An analyst at Everest Group, an IT and business process outsourcing research firm, said the growth of the Indian market addresses risks related to currency volatility.
“While the international opportunity is still big, India has emerged as a good option not only from the market perspective but also as a good training ground for international business,” said Vikas Jain, engagement director at Everest Group. India’s software lobby group Nasscom has commissioned Everest to study opportunities in the domestic BPO sector. The study will be released by March.
Indian software and back office companies have traditionally leveraged the offshore advantage in terms of cost.
“As the dollar gets weaker against rupee, the domestic market has become the natural hedge to cover the risks,” said Sandeep Agarwal, executive vice-president, Intelenet Global. Intelenet earns 20% of its revenue from subsidiary Sparsh BPO Services Ltd, which is focused on the domestic BPO market. The trend is significant in the back-office business where the on-site (at the client’s location) component of contracts is non-existent. The costs of such firms are almost entirely in rupees (compared with software services firms whose costs are in a mix of rupees and dollars), and their revenues are usually in dollars and as the local currency becomes stronger, the profitability of these firms drops. Since the beginning of the year, the dollar has declined around 12% against the rupee.
The domestic market for back-office services was worth around Rs4700 crore in the year to March. Analysts say it will grow faster this year. That growth is already evident in the performance of some companies.
HTMT Global, which operates a delivery centre in Durgapur and caters to customers in West Bengal, Bihar and Orissa, has seen its revenues grow to Rs62 crore from almost nothing in the domestic market in two years. “It is a wrong perception that margins (in domestic market) are low,” said Partha Sarkar, chief executive officer of HTMT.
He did not disclose the operating margins of HTMT’s local business. The company expects its revenues from India to rise to Rs100 crore in the year to March. Almost one third of its 12,000-strong workforce services Bharti Airtel.
Infosys has set up a separate unit to tap business opportunities in the Indian market, including the BPO sector. “We are trying to figure out what should be our focus area as the current market is heavily tilted towards call centre operations, which is not of a major interest to us,” said Amitabh Chaudhry, chief executive officer of Infosys, BPO arm.

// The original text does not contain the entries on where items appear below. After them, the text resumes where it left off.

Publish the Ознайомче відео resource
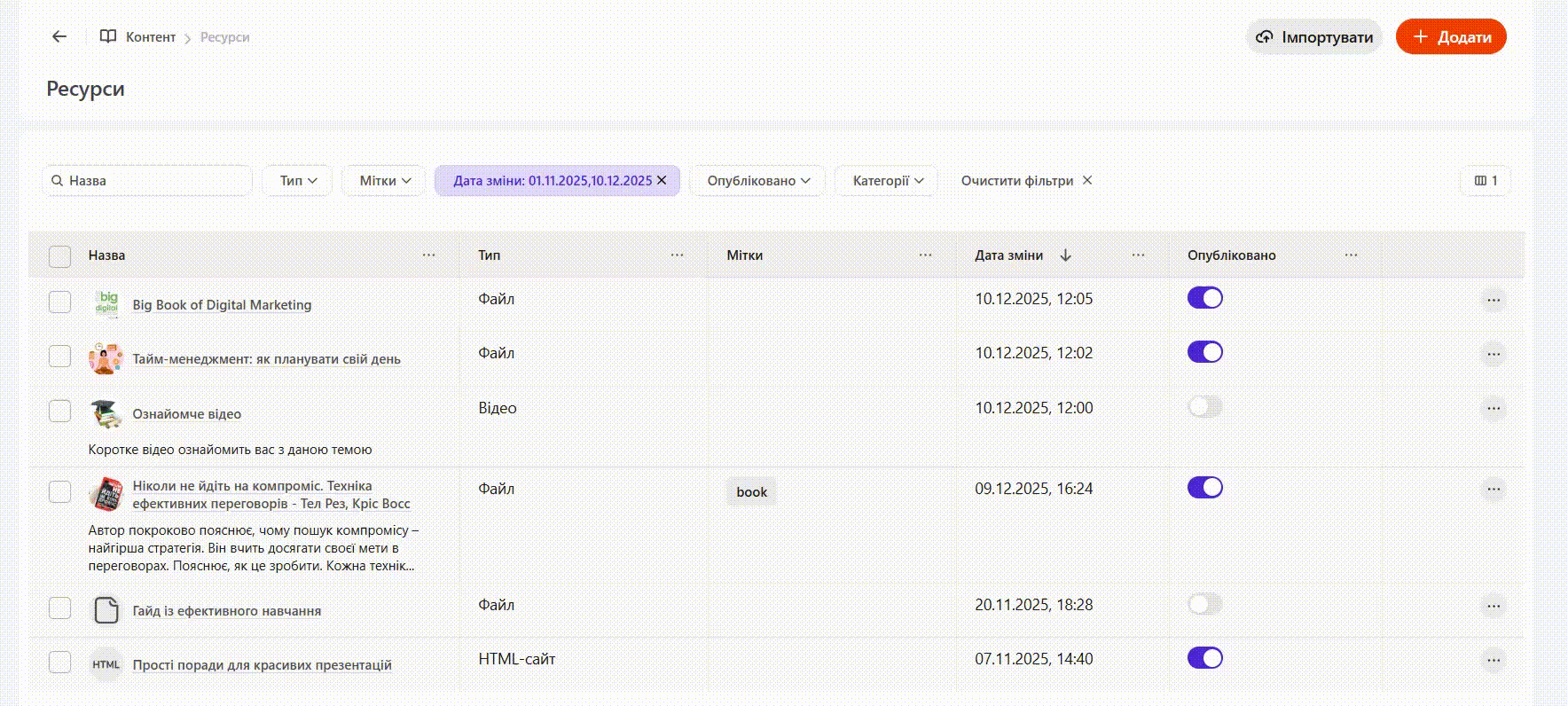1568x706 pixels. pos(1204,407)
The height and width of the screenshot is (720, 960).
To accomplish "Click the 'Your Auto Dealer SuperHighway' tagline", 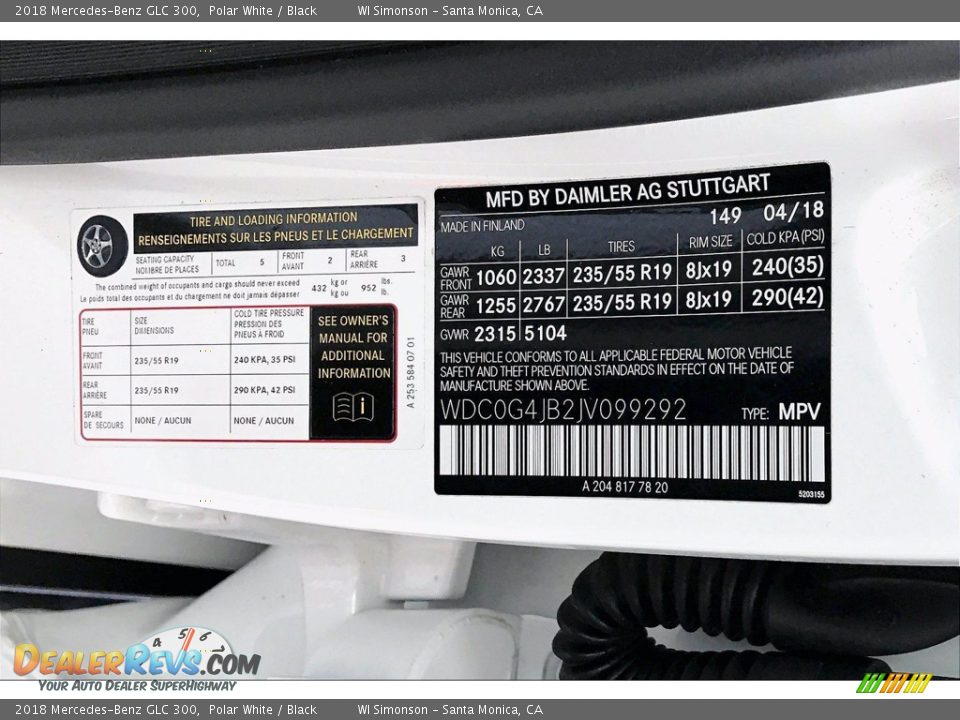I will tap(137, 686).
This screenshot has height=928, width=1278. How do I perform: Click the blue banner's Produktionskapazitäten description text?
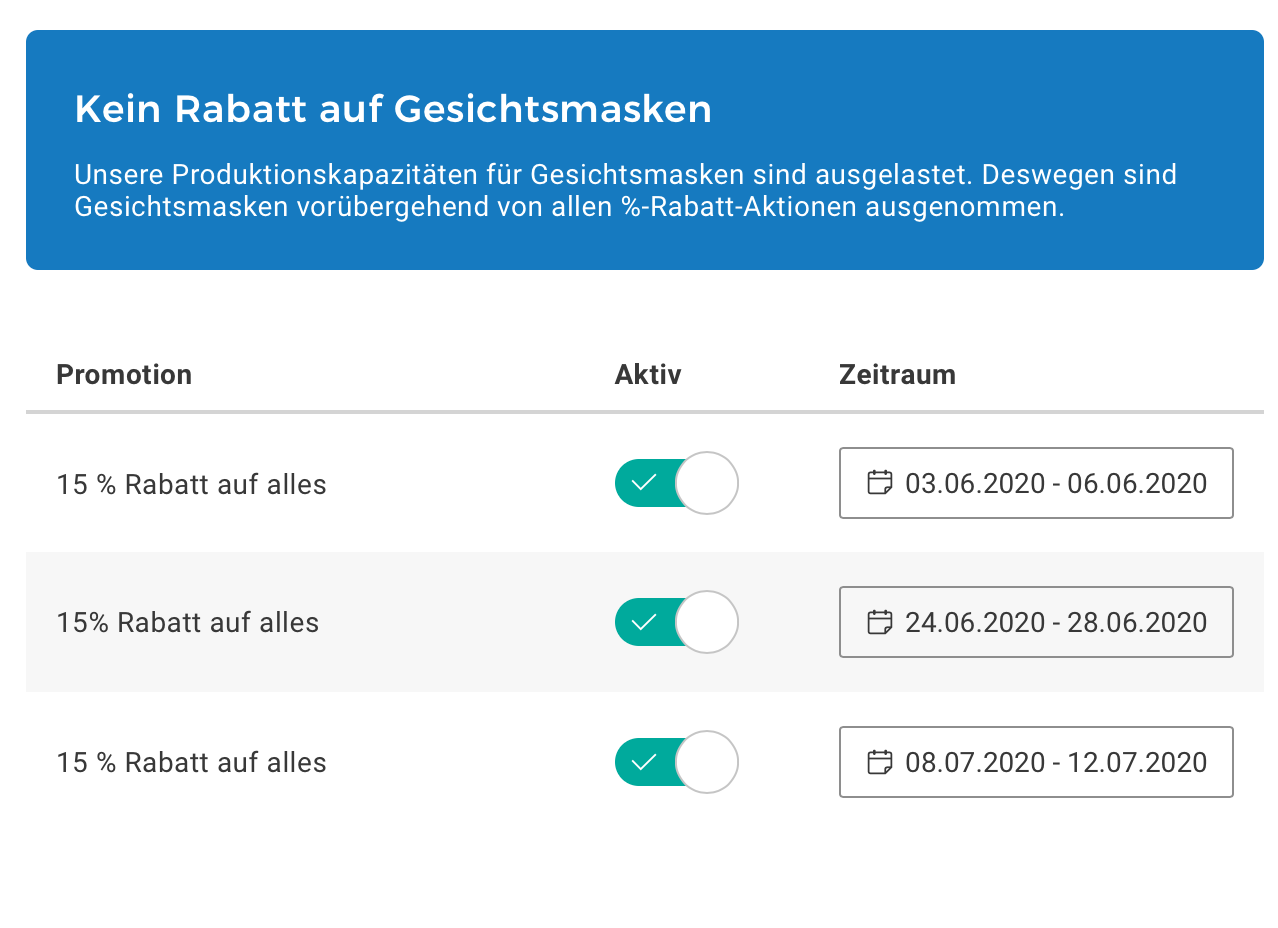click(625, 191)
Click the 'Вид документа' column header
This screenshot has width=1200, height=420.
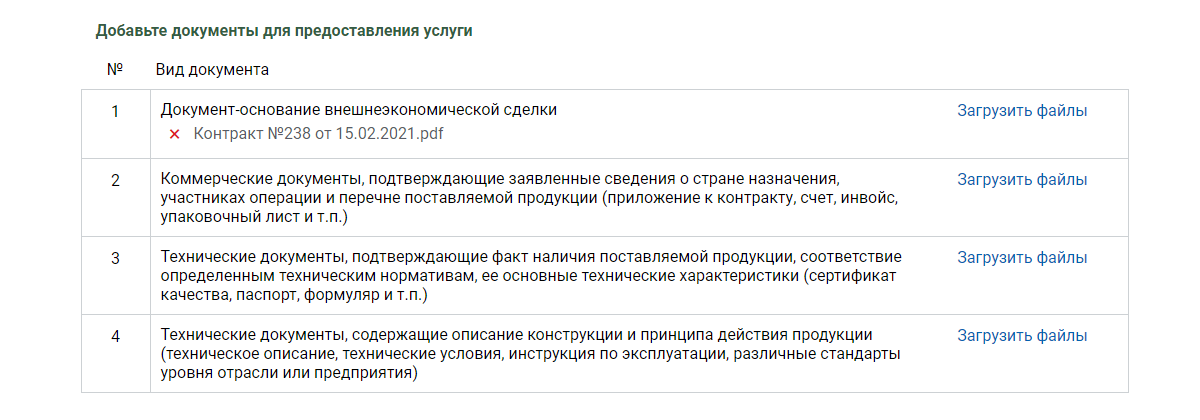pos(212,70)
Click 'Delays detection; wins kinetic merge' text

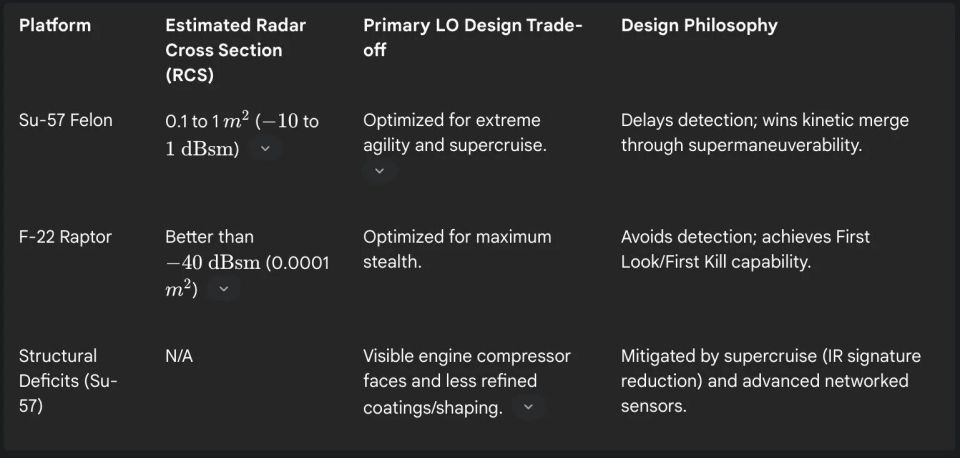click(x=765, y=132)
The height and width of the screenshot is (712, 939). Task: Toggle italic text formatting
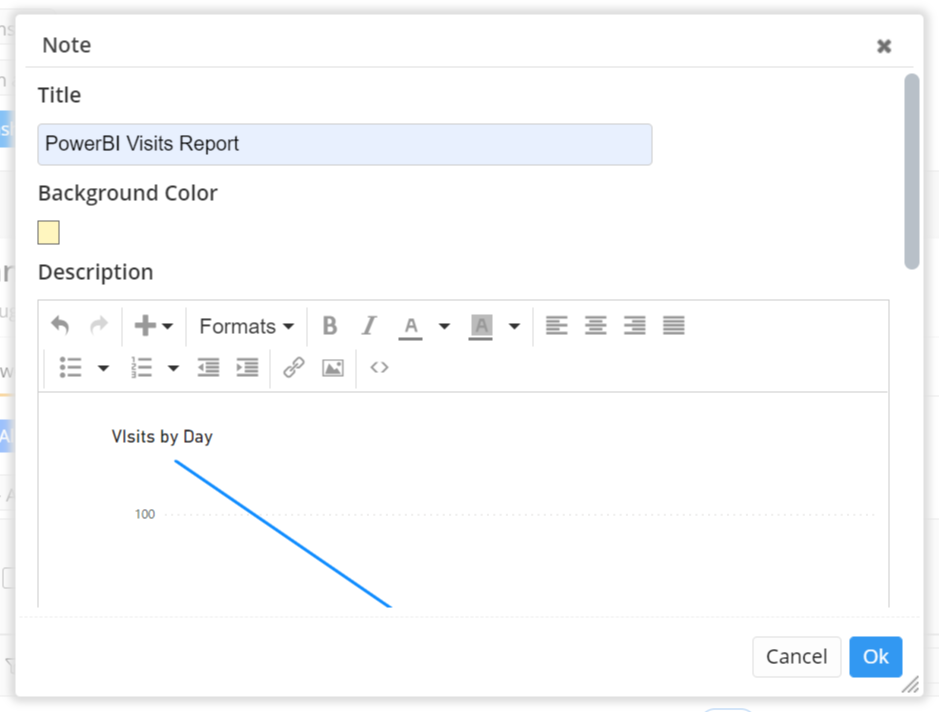tap(369, 326)
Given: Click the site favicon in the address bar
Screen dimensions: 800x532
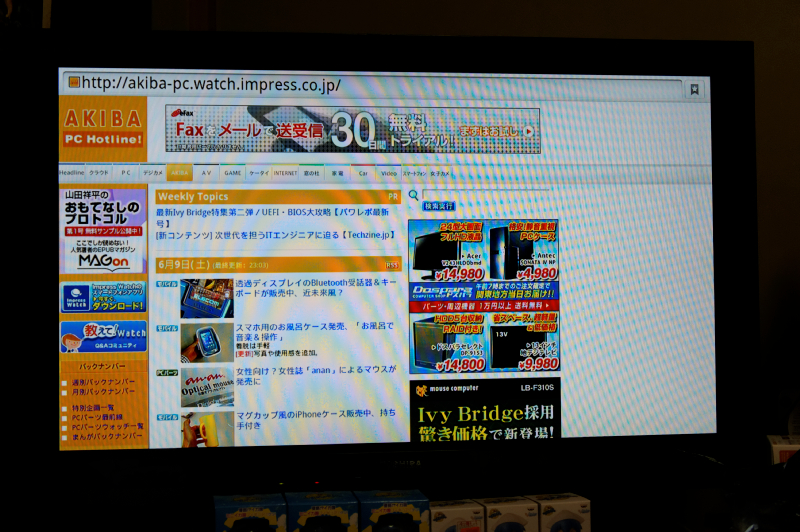Looking at the screenshot, I should pyautogui.click(x=72, y=83).
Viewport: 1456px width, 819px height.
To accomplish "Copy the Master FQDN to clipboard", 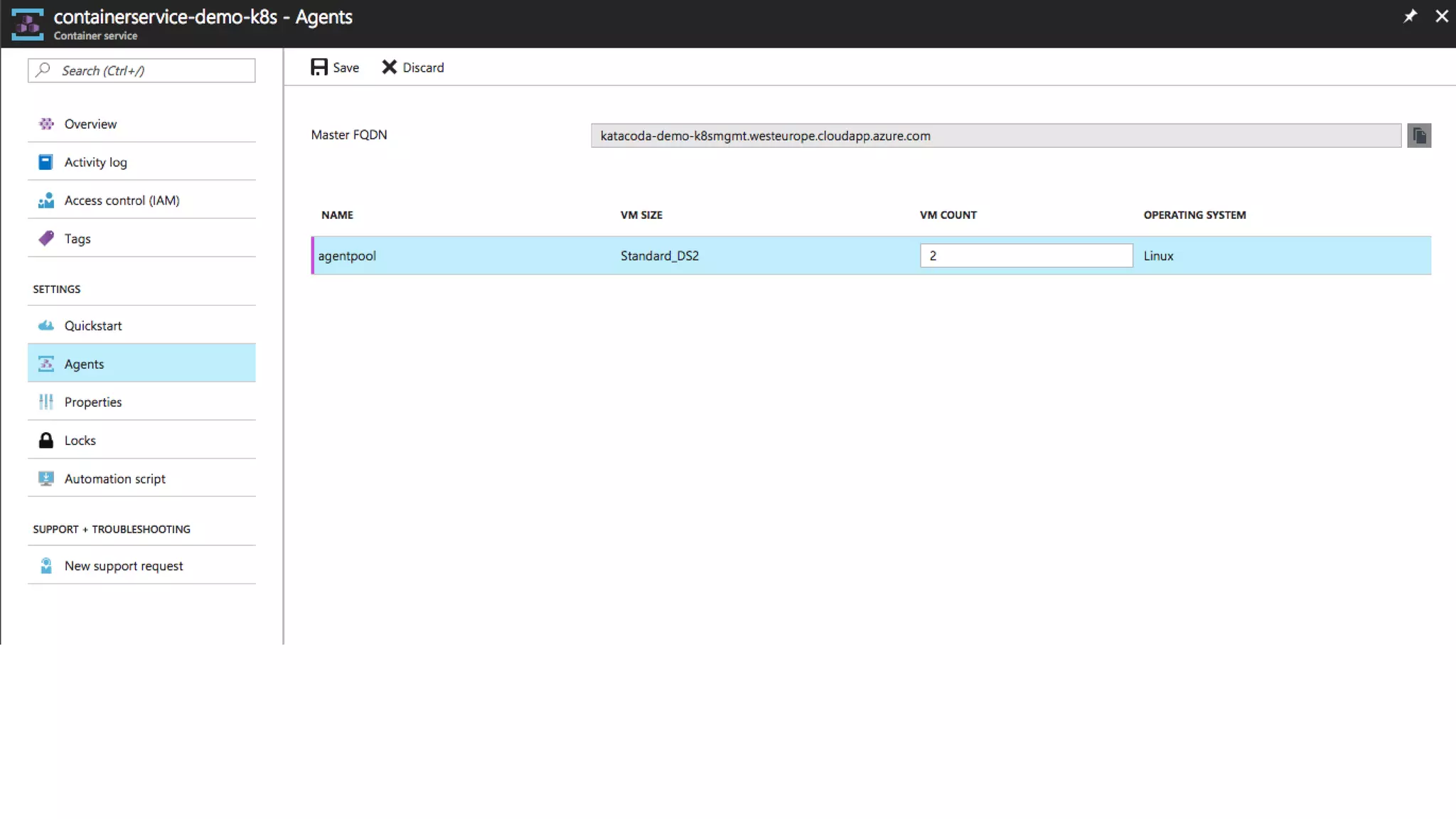I will 1419,135.
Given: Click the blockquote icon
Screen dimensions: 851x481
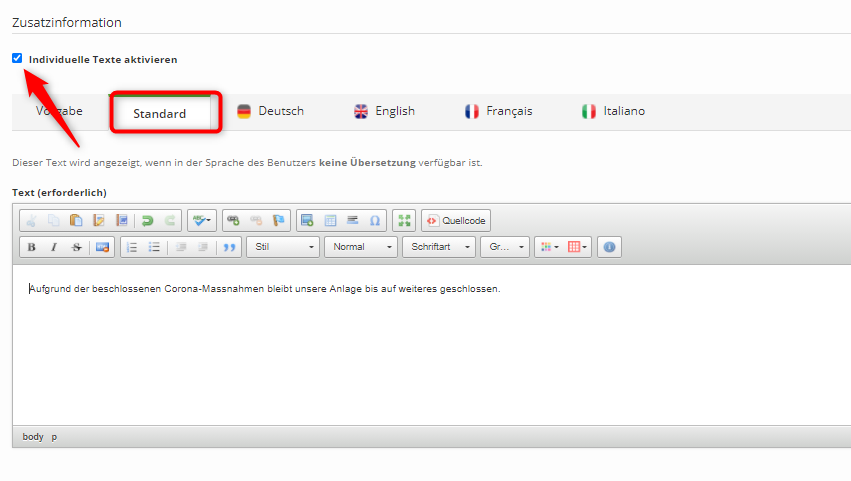Looking at the screenshot, I should pyautogui.click(x=230, y=247).
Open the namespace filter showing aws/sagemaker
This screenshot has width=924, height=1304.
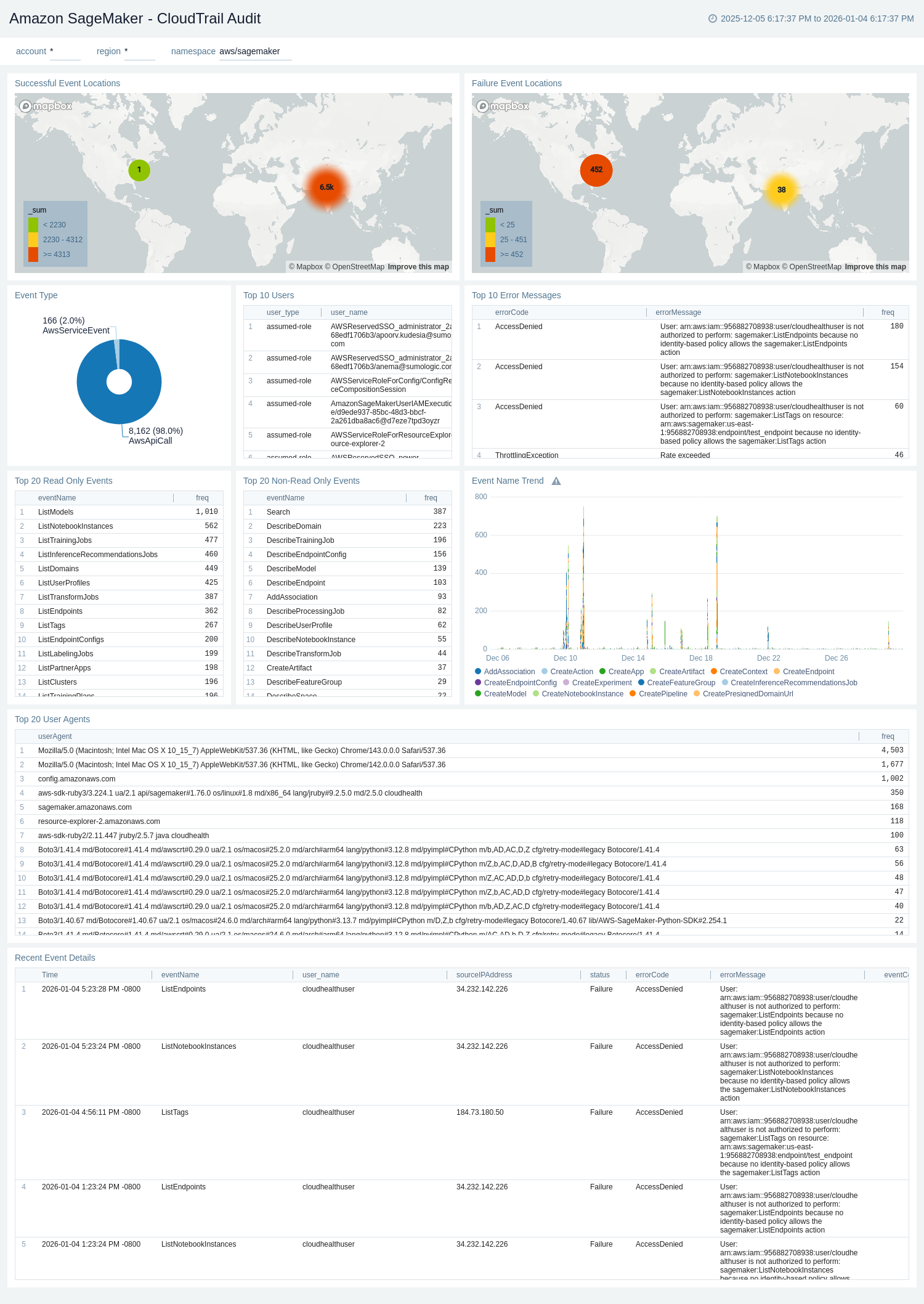point(255,52)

Wipro is already working with two domestic customers but as part of larger deals that its other units have won locally. “There is no money (in ) doing bits and pieces,” said T.K. Kurien, president of Wipro BPO, adding, “we are looking at (offering) end-to-end capabilities.” However, companies such as WNS Holdings Ltd prefer to focus on markets such as the US and Europe, though they do keep a watch on the developments in the local markets.
“We are curious about it. But it is not our focus area at present,” said Neeraj Bhargava, chief executive officer of WNS Holdings Ltd, the first major Indian BPO company to lower its guidance because of the subprime crisis in the US. In October, it revised upwards revenue guidance to $295 million for the year.